Janet sidled down onto Wendy’s desk in a way that made Wendy resolve never to put pictures of her family—okay, cat—in that space. “I would just like to say something to clear the air. Efficiency Optimization is my department, you are my subordinate, and I absolutely believe in an open-door policy. You did exactly the right thing back at Safety & Risk Management, keeping the company from making a costly mistake. That being said, this is still my department; I am in charge, and I like control. So if you’re going to go over my head, you should be damn sure you’re right, or I’ll pull you like a weed. Like a fluffy little dandelion.”
“I…don’t want to go over your head,” Wendy said. Her voice sounded as if it was sweating.
“That’s good.” Janet sounded as if she was commiserating with Wendy. “I don’t want to pull you like a weed. So do your job, follow my instructions, and I promise I’ll take care of yo
u. But always remember who’s in charge. All right?”
“Yeah.”
“I think you’re going to fit in well around here. I think you’re the kind of employee I like to have.” Janet reached over and picked up a snow globe from the cardboard box Wendy had been unpacking. “I like this. What is it—Hoboken?”
“Yeah, my dad got it for me on a business trip. You might know him, actually, he’s—”
Janet set the snow globe down by her vase. “I think it would look good here, don’t you? Well, I’ll leave you to it. And remember, don’t hesitate to come see me if you need anything. I like to keep my employees happy.”
“Yes. Thanks. I’m very happy.” Wendy smiled for Janet.
“You have a nice smile,” Janet told her, and left.
Wendy waited until her new boss was gone, then moved the snow globe a half foot away from the vase. She nodded in satisfaction—it looked much better there.

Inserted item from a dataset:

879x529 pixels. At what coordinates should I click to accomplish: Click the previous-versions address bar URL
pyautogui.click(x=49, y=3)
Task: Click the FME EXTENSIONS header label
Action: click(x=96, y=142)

At night, the office shone white. The big windows turned black, the absence of sunlight throwing a pall over the floor, even with the lights still blazing away. The furnishings, the load-bearing pillars: all shades of white. Even most of the computers were gray, save for the monitor screens themselves. Coupled with the oppressive darkness, they seemed to brighten to a spectral glow, overwhelming any variety in color, any knickknacks that might’ve introduced a different hue. Coupled with the desertion of the 9-to-5 crew—which technically should’ve included her—Wendy felt like she was on a literal ghost ship, sailing dark waters, maybe taking flight among clouds in a starless sky. Outside the window, her floor was too far off the ground to see anything but the distant, rolling hills outside the city. Not a light among them.
The mood it put Wendy in pleasantly reminded her of her teenage goth years, and she abandoned her cramped yet cozy office to sit out on the main office floor with her laptop, finishing her work under a nice massage from the AC unit that never quite reached her workspace. On the far side of the elephantine room, the lights were on in Janet’s office. They burned like a private moon.